Sin embargo, lo que uno estudie en la carrera no va a marcar el grado de conocimientos que uno quiera abarcar para toda la vida, tengo todo el tiempo por delante para estudiar biología, para dedicarme a aprender idiomas, algo que me apasiona o para aprender a programar. Y uno tiene que marcar la diferencia entre profesión y afición. Tal vez por marcar esa diferencia la medicina desbancó a la biología hasta el punto de que un día precipitadamente decidí no complicarme más la vida y puse medicina en Sevilla como una única opción.

¿Y qué me aportaba la medicina como para dar ese cambio tan radical? ¿Qué me aportaba una opción que nunca había considerado seriamente? Pues no sólo estabilidad, también ese conocimiento por la vida pero sobre todo algo muy importante, la satisfacción de sentir que estás ayudando a alguien. Esto último es para mí lo que significa la vocación, ese concepto etéreo que nunca me ha gustado usar, porque para mí no existe la vocación de ser médico, existe la vocación de querer ayudar a los demás. Hay muchas formas de ayudar a los demás y la medicina es una de ellas.

Así que me enfrasqué en esta aventurilla sin saber muy bien lo que estaba haciendo. De hecho no me gustaba tanto, estudiaba e intentaba aprobarlo todo por inercia, como siempre había hecho, pero sabía que a la semana de haber hecho x examen casi no me iba a acordar de nada…  y no me importaba. No sabía muy bien lo que estaba haciendo. La culpa es principalmente mía claro está pero como muchos señalamos también tiene parte de su culpa el sistema académico, no te incentivan a estudiar todos los días, sólo a estudiar para aprobar exámenes. Por eso cuando llegué a tercero y empecé a ver pacientes me di cuenta de que me había metido en un buen lío. Sentía que no había aprendido nada, que no sabía nada y me llevaba algún que otro palo por ello… pero en realidad había aprendido mucho, sólo que no me daba cuenta. De repente me vi ante una cantidad tan masiva de información que parecía tanto y tan poco al mismo tiempo. Unos días creías controlarlo todo, otros días te sentías completamente inútil. Y empezaron las dudas ¿he hecho bien en meterme en medicina? Tus amigos te empezaban a hacer preguntas que tú no sabías responder, empezaban a confiar en ti, a contarte sus problemas… y sin embargo yo me veía más tiempo dedicándole a otras cosas que a mi propia carrera. Incluso en 4º me veía aún muy lejos de ser médico, no me lo tomaba en serio, no había perdido las malas costumbres. A uno incluso se le pasa por mente la idea de abandonar.
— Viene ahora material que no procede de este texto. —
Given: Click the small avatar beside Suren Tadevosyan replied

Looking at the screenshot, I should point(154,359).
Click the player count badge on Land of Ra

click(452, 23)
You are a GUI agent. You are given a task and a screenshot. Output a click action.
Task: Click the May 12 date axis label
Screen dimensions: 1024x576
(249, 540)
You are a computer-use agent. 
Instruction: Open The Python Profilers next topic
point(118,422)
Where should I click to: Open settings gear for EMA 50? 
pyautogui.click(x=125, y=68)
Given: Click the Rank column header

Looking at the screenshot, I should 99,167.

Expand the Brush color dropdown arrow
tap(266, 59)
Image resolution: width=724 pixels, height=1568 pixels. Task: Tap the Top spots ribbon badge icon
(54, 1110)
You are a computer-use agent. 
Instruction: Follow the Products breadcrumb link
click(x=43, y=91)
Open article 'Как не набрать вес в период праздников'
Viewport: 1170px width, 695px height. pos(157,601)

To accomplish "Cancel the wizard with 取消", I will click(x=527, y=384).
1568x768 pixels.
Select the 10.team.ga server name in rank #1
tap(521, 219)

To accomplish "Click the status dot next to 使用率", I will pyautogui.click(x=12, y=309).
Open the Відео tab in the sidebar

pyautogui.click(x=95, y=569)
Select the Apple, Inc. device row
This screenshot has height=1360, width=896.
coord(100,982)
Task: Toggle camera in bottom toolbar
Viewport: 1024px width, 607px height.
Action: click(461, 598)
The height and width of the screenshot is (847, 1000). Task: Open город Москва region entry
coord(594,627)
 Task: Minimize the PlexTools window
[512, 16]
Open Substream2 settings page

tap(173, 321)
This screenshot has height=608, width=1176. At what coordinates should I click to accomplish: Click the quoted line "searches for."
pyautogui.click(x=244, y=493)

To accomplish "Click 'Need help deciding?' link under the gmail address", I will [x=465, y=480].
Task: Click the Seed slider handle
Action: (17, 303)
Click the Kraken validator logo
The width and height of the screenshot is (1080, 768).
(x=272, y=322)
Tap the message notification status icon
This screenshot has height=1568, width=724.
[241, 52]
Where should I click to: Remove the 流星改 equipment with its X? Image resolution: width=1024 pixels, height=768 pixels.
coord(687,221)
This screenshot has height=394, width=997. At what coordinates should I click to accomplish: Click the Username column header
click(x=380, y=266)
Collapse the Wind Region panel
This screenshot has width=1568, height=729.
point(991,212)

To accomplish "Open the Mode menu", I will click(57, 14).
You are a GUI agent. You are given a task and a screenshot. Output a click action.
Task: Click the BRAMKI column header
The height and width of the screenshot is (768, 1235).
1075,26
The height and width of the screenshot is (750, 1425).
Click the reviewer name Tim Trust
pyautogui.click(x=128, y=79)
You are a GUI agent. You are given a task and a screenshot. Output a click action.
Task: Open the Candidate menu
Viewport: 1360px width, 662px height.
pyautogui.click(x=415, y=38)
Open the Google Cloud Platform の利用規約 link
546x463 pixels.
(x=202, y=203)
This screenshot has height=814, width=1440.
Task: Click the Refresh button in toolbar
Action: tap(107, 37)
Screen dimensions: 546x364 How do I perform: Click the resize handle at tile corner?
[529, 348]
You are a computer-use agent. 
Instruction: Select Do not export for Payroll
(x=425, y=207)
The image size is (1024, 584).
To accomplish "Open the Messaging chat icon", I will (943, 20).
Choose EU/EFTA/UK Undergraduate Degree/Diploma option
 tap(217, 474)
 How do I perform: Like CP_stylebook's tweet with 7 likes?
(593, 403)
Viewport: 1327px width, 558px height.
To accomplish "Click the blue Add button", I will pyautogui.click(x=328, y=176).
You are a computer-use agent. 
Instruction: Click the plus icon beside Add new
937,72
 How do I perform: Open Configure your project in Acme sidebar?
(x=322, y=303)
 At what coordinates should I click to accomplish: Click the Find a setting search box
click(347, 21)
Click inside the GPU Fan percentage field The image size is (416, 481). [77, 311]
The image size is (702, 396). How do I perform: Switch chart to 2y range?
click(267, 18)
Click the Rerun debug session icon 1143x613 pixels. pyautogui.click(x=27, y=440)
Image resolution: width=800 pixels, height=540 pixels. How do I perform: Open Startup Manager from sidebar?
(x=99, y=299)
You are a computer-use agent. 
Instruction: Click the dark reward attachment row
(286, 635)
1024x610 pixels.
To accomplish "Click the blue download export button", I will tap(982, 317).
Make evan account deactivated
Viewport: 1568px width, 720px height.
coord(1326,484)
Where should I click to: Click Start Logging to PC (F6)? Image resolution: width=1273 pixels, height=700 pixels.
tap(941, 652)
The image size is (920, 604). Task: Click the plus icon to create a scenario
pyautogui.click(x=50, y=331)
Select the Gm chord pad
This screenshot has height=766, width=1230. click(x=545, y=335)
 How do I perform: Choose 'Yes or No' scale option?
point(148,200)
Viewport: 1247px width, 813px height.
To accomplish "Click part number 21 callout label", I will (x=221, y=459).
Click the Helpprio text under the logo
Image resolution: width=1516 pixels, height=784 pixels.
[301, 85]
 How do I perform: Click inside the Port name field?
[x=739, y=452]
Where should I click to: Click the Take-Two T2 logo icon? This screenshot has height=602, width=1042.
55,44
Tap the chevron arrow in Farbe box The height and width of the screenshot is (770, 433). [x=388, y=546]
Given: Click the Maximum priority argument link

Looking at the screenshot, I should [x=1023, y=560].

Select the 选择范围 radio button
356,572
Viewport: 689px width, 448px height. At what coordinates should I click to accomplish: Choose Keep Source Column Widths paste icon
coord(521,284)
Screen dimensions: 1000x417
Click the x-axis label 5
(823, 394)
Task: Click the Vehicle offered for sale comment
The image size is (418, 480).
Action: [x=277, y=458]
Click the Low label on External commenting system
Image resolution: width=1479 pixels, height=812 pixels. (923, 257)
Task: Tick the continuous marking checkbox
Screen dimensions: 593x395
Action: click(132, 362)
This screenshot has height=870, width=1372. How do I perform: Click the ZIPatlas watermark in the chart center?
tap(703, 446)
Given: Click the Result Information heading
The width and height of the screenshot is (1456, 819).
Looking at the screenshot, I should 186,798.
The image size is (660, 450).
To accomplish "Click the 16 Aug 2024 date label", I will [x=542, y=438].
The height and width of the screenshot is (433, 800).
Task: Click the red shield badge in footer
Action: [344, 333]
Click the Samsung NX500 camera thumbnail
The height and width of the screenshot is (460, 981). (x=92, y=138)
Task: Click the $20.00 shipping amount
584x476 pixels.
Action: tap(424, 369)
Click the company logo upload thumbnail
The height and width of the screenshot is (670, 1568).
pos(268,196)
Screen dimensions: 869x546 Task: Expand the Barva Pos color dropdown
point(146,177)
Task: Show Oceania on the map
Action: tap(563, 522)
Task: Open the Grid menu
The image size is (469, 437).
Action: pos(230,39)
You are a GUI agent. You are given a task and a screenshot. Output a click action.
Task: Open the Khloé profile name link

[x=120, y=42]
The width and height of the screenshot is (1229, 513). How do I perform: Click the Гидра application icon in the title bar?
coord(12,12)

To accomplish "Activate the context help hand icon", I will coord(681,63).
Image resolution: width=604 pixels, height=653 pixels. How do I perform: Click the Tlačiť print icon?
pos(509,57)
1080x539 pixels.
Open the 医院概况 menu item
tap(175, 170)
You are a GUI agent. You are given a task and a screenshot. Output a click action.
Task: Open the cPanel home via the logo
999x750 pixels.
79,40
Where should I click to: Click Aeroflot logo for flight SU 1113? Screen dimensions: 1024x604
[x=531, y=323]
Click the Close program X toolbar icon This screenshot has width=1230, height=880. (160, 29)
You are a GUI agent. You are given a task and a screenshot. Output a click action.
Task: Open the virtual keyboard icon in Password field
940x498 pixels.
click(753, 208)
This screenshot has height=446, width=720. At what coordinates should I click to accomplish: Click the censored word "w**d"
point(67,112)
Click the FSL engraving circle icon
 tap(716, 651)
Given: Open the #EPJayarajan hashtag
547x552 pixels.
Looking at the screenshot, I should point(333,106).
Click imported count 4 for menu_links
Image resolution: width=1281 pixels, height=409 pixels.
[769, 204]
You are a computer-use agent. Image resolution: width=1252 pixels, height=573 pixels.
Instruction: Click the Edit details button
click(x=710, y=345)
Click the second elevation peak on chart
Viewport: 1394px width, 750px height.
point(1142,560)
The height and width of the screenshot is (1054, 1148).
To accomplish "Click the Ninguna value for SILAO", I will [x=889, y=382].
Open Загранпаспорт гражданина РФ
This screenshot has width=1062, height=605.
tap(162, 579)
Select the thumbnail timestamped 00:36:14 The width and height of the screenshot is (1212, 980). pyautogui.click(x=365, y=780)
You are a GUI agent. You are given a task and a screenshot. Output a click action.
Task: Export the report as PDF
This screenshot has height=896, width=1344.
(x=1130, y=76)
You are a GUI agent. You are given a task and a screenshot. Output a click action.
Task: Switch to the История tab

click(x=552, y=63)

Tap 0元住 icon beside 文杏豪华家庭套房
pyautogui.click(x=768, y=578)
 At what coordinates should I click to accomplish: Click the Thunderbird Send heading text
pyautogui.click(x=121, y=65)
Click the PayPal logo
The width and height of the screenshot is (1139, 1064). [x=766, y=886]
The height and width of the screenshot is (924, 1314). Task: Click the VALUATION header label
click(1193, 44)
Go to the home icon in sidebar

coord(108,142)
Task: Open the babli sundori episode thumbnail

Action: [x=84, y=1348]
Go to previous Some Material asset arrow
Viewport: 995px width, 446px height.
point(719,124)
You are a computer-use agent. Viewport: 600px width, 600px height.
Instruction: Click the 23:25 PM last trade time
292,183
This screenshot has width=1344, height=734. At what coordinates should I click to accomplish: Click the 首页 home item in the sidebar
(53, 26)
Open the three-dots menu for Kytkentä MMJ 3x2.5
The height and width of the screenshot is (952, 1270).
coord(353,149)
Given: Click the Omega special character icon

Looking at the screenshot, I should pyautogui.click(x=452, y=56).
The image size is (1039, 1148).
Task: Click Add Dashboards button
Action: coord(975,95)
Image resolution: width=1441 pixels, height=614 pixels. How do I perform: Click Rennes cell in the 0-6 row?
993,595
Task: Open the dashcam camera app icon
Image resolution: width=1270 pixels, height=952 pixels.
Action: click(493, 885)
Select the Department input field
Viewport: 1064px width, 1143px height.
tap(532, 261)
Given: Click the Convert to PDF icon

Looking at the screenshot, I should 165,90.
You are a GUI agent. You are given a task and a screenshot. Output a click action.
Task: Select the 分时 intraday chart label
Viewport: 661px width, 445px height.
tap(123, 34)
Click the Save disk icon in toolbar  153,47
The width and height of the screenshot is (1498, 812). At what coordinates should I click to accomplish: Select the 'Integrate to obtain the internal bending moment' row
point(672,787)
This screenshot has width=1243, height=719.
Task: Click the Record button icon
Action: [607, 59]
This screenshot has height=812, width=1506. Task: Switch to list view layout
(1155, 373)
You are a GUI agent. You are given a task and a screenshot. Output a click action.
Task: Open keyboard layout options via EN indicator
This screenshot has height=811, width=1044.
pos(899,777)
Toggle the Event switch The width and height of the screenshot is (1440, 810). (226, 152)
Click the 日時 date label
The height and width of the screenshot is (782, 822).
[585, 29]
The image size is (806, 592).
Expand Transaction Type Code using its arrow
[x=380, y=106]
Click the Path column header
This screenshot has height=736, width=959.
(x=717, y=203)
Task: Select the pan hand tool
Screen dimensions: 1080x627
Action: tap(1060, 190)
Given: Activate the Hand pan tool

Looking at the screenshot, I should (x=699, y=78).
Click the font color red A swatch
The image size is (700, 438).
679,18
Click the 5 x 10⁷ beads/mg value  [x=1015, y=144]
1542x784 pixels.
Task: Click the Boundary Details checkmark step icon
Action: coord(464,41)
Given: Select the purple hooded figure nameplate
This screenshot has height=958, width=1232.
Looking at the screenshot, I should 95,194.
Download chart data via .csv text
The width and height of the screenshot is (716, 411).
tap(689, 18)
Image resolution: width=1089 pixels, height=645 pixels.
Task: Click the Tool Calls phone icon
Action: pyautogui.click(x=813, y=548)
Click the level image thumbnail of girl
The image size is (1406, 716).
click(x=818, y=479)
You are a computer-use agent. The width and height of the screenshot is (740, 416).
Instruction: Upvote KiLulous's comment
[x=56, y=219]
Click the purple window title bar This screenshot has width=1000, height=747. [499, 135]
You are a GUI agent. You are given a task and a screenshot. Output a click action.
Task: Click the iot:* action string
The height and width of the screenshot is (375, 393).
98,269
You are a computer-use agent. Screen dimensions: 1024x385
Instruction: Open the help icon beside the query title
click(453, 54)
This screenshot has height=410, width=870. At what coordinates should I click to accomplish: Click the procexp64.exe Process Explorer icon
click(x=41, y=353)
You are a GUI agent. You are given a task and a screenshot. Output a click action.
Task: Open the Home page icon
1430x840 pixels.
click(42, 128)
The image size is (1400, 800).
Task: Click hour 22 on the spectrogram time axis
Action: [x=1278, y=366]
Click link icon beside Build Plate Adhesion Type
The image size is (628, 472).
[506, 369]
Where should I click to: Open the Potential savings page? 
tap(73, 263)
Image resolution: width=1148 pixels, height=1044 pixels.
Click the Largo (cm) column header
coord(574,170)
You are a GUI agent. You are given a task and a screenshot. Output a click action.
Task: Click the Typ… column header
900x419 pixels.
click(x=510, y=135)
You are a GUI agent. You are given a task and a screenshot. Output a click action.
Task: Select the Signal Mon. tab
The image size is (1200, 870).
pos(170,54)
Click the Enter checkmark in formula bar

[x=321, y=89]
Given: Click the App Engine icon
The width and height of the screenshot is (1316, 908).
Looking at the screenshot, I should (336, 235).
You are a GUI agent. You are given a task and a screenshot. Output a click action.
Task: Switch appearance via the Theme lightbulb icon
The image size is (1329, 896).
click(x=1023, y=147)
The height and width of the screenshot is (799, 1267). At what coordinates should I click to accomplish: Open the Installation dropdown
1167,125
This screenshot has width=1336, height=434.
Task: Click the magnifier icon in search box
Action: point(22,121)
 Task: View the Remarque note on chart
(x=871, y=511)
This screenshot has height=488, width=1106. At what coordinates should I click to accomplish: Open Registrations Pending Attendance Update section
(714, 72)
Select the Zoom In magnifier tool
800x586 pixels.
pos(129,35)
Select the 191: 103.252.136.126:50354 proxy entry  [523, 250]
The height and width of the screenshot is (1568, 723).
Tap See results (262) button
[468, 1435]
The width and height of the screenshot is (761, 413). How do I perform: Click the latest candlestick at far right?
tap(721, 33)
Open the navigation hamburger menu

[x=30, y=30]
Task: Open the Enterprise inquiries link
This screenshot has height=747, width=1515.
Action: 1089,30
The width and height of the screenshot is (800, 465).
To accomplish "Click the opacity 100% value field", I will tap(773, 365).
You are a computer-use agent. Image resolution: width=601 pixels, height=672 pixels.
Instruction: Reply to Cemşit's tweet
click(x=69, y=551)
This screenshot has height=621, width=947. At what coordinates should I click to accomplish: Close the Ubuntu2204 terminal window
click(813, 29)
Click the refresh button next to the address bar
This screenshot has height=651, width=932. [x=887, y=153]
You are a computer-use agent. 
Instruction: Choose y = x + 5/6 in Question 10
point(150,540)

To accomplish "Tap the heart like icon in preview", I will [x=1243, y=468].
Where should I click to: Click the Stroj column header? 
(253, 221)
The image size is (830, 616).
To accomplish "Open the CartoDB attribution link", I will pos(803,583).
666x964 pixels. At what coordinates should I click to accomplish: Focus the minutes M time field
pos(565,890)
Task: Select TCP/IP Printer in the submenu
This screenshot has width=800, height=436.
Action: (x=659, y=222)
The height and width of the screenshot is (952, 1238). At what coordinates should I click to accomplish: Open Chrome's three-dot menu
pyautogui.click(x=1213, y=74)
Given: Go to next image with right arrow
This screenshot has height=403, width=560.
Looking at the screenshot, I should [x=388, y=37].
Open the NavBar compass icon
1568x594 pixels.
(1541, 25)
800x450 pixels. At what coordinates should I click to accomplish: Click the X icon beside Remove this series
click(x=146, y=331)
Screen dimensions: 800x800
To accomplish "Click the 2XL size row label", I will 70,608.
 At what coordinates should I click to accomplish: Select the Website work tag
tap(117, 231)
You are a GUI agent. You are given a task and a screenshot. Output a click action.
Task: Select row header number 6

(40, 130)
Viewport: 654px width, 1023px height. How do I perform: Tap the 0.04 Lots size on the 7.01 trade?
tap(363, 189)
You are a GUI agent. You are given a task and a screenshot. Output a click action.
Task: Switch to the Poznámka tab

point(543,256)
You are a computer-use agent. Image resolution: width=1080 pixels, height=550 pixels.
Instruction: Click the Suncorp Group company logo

Pero en definitiva pocos son los que abandonan, sobre todo cuando ves que en un abrir y cerrar de ojos te encuentras ya al final de la carrera y la presión de tener casi la marca de “soy médico, te puedo ayudar” rotulada en la frente.

Y al final a uno le gusta ese desafío, cuando ves que por arte de magia, cuando creías que no sabías nada, te das cuenta de que sabes un poco más de nada y puedes responder cosas y la sensación de haber resuelto dudas, de comprender qué le puede estar pasando a una persona e incluso de ayudar a alguien con lo poco que sabes engancha. Y así fue como empecé a tomarme más en serio la carrera, a estudiar por gusto incluso leyéndome el Harrison cuando no había ningún examen de por medio.” Lástima que no le haya dedicado más tiempo a la carrera”, terminé pensando como terminé diciendo, y con convicción algo que jamás pensé que diría: “no hay nada más bonito que la medicina”.

Así que al final lo que ha hecho que no me arrepienta de haber escogido esta “etiqueta” no han sido los libros ni han sido las clases, han sido las personas, lo agradecida que se muestra una persona que pide tu ayuda, que confía en ti y a la que terminas ayudando, algo que hasta ahora he vivido casi exclusivamente de forma indirecta pero que dentro de muy poco, espero, viviré plenamente en primera persona.
Alumno de 6º de Medicina. Hospital Universitario de Valme.